Tottenham born designer Ricky Wesley Harriott, launches another collection for dominant yet feminine figures who fearlessly invert traditional power dynamics. Inspired by the Yakuza syndicates and Bosozoku motorcycle culture of 1980s Tokyo, Harriott’s AW17 collection meticulously reconstructs the simultaneously illicit and classic aesthetic of crime and road narratives into designs that hold their own on his female muse.
Feminine strength and the rejection of categorization typify Harriott’s creative efforts. Drawing inspiration largely from the women of Yakuza – first viewed as romantic partners and tragic figures but soon more notorious and feared than their male counterparts - Harriott’s new collection places these powerful women in the contemporary fashion environment with a uniform that captures their gender defying nature.
Through specifically harsh and symmetrical lines and the androgynous roots of certain pieces in the collection, Harriott appropriates male garments for more direct female use.
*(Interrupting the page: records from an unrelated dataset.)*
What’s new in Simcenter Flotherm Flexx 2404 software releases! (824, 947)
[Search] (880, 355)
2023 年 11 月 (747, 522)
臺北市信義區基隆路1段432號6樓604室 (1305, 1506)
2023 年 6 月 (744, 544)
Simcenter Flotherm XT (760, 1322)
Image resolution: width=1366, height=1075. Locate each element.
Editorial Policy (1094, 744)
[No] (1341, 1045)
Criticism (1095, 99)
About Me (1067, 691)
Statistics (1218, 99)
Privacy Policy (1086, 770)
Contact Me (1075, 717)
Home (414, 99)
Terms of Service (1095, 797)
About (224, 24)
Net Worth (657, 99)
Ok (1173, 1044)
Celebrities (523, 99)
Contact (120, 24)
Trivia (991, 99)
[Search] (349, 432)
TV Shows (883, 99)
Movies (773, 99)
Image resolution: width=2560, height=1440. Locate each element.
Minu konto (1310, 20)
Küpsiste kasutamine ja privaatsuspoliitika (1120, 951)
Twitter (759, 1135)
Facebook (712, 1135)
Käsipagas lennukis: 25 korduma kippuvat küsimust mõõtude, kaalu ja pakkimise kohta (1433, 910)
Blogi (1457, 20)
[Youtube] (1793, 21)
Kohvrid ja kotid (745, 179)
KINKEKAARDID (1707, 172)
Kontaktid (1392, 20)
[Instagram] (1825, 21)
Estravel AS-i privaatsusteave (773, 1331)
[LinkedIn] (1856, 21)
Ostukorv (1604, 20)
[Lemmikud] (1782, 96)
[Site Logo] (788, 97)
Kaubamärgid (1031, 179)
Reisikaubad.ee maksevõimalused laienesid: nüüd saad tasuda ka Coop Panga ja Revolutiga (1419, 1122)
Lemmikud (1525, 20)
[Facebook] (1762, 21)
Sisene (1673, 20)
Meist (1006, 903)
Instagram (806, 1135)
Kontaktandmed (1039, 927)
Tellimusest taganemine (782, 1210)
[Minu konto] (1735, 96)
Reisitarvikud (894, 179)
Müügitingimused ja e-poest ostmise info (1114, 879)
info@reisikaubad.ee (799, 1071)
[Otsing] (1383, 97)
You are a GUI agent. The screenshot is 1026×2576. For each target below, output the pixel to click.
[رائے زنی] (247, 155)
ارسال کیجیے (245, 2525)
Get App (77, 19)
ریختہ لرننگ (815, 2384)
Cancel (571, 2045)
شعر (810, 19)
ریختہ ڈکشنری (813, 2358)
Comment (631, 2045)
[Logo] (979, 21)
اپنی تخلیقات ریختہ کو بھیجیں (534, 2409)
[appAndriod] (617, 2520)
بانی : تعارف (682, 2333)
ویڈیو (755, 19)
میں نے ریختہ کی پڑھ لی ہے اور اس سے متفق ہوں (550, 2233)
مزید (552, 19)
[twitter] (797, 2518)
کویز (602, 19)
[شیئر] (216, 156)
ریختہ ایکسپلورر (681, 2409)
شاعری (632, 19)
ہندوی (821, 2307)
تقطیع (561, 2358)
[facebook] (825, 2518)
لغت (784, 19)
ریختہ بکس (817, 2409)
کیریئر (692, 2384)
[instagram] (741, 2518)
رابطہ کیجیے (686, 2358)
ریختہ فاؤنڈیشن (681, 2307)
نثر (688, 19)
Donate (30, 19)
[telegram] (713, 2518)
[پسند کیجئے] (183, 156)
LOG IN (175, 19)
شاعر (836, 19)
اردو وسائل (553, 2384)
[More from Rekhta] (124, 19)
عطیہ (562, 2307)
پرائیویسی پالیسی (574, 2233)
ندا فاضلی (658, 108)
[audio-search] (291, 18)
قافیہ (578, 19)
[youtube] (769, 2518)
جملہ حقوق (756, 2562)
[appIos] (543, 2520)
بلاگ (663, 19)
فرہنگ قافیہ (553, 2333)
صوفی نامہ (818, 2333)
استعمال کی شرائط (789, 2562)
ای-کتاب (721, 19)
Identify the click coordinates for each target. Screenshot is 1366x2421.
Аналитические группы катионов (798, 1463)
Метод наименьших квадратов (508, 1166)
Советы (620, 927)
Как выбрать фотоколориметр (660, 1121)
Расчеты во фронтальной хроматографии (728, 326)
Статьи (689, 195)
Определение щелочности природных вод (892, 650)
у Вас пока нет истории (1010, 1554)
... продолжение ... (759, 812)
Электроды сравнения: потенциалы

Coinciding with a gendered rebellion in the collection, Harriott looks to partner revolution with a renewed sense of freedom in his work for AW17. The fight against stasis and societal norms shines through in all of Harriott’s creative endeavours, but especially his most recent work. His own designs absorb and reflect the multiplicity of images within the diverse urban sphere, producing a kaleidoscopic modern take on fashion. At once looking to the past for inspiration to liberate the future of his work, Harriott’s new collection boldly complicates gender regularity and classic presentations of male and female style.
Wesley Harriott will be taking part in the Black PR showroom this season.